Not all alternative remedies are out-and-out scams. Some dietary supplements gain popularity and credibility just by word of mouth or well-intended online posts, as well as misleading or vague claims about memory-boosting supplements.
Not only are most of these products ineffective, but they also result in more than 23,000 visits to the emergency room every year, and the FDA says the actual number of incidents per year may be more than double that total.
According to the US-based Alzheimer's Association, "claims about the safety and effectiveness of these products... are largely based on testimonials, tradition, and a rather small body of scientific research."
Even though some of these products could be worthy of more investigation, using them as an alternative or in addition to physician-prescribed therapies is cause for concern, the organization says.
Their safety and effectiveness are unknown; so is their level of purity as well as their potential interactions.
The Association offers commentary on eight common products for which unsubstantiated claims have been made: Huperzine A, Caprylic Acid and coconut oil, Omega 3 fatty acids, Coenzyme Q10, Phosphatidylserine, Coral Calcium, Tramiprosate, and Gingko Biloba.
Read their full report here: Alternative Treatments.
While the search for an effective treatment for Alzheimer's (which is the most common form of dementia) goes on, it's everyone's duty to protect vulnerable sufferers.
For example, it's been shown that dementia victims are more likely to fall for scams that people with normal brain function might spot immediately
It's wicked when crooks cash in and offer false hope to people with Alzheimer's.
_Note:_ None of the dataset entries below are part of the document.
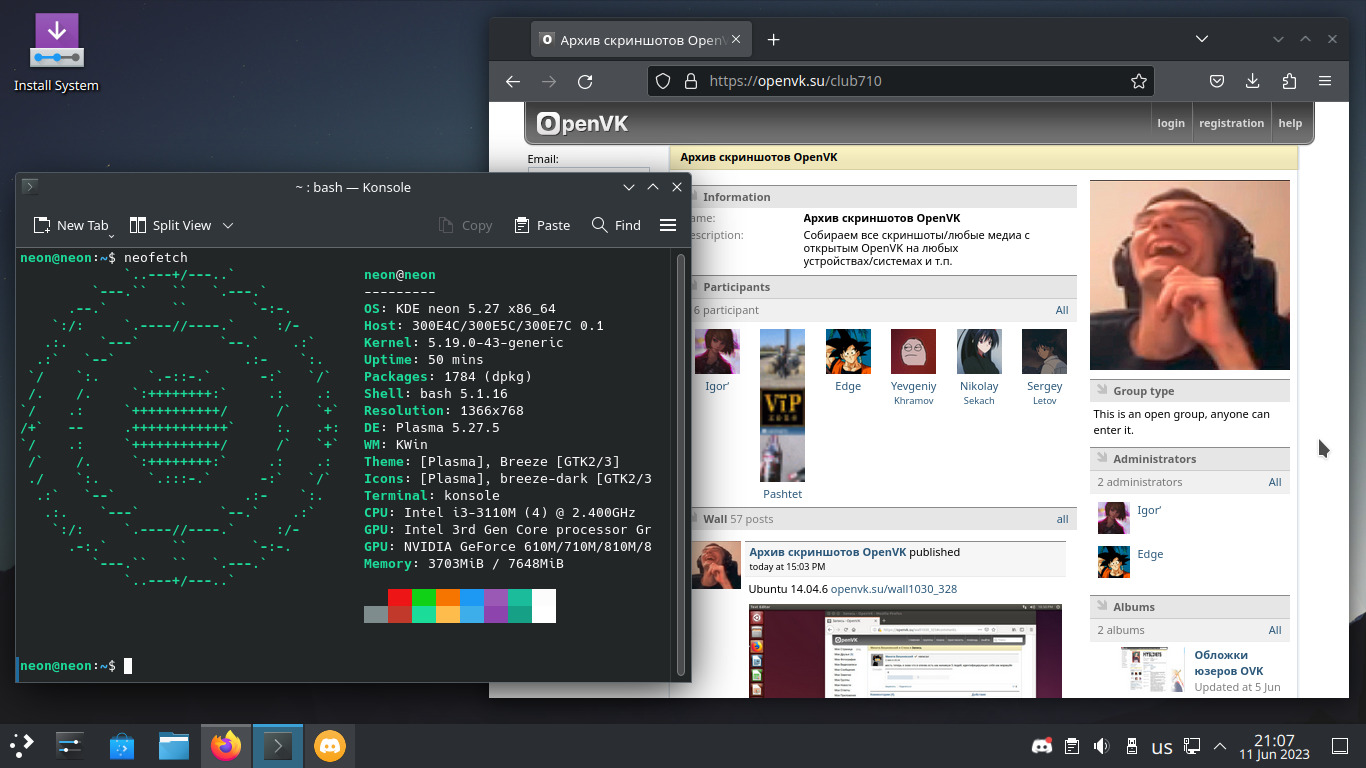
Task: Expand the New Tab dropdown arrow
Action: 113,233
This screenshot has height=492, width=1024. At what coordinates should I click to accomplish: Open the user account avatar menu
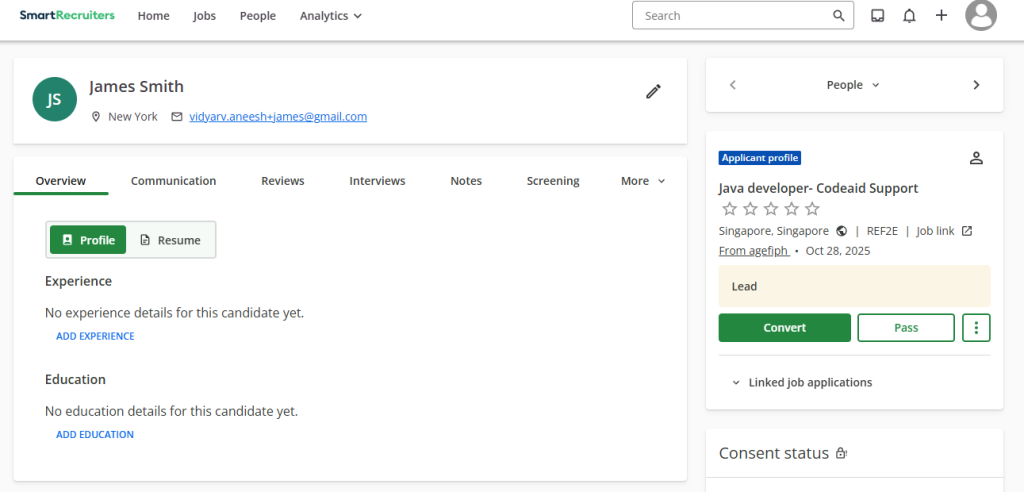[981, 16]
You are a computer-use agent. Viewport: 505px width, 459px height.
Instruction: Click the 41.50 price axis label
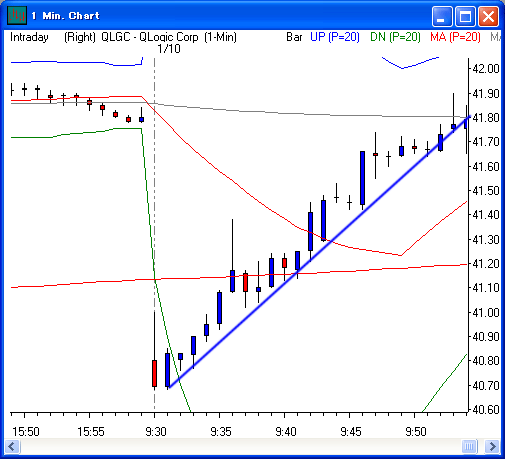tap(486, 191)
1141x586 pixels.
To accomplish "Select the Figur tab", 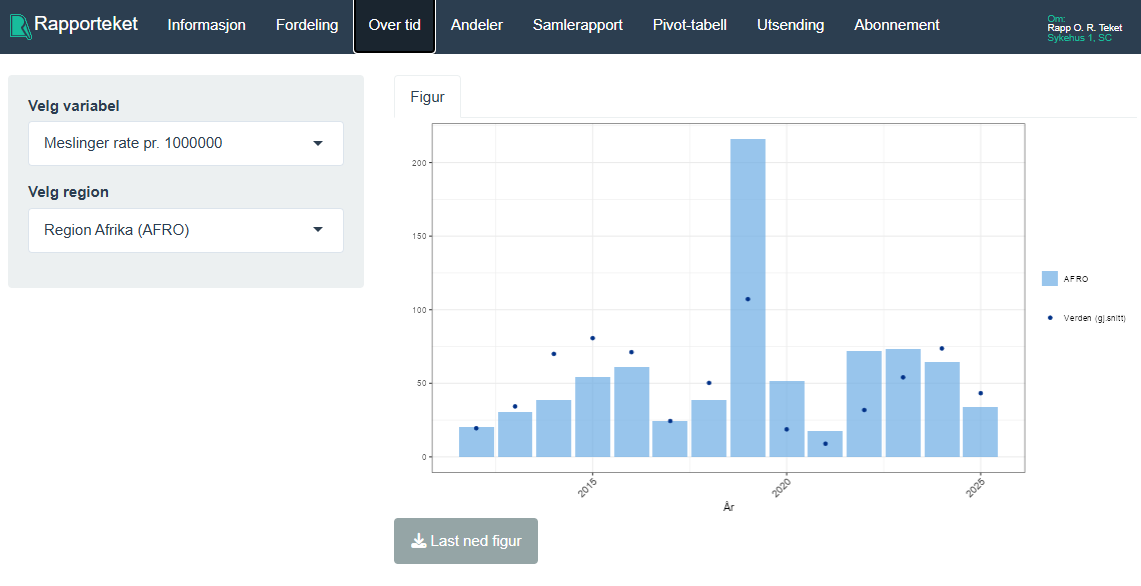I will tap(427, 97).
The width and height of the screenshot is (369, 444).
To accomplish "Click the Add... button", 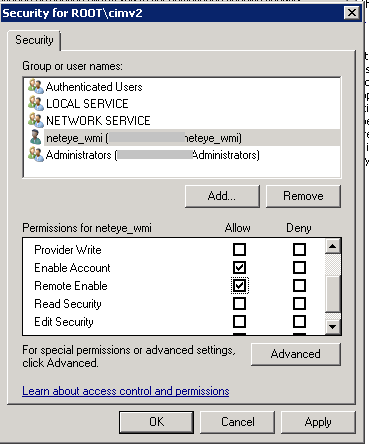I will click(x=222, y=196).
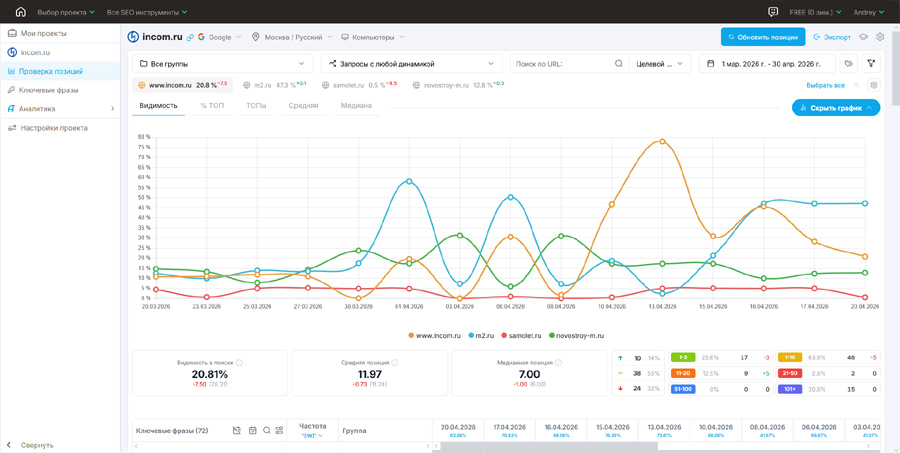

If you're unfortunate enough to suffer or to have a sufferer in your family, there's one simple rule to help you avoid the tricksters: If their so-called cure really worked, every sufferer would be using it.
Alert of the Week
Don't take a DNA test if someone shows up at your front door and invites you to do so to see if you might be vulnerable to certain diseases (like those mentioned above).
They won't really test it. But they'll ask for personal details including your Social Security number and maybe a credit card number for payment.
You won't get your DNA result, but they'll have your ID and other confidential information!
Time to conclude for today -- have a great week!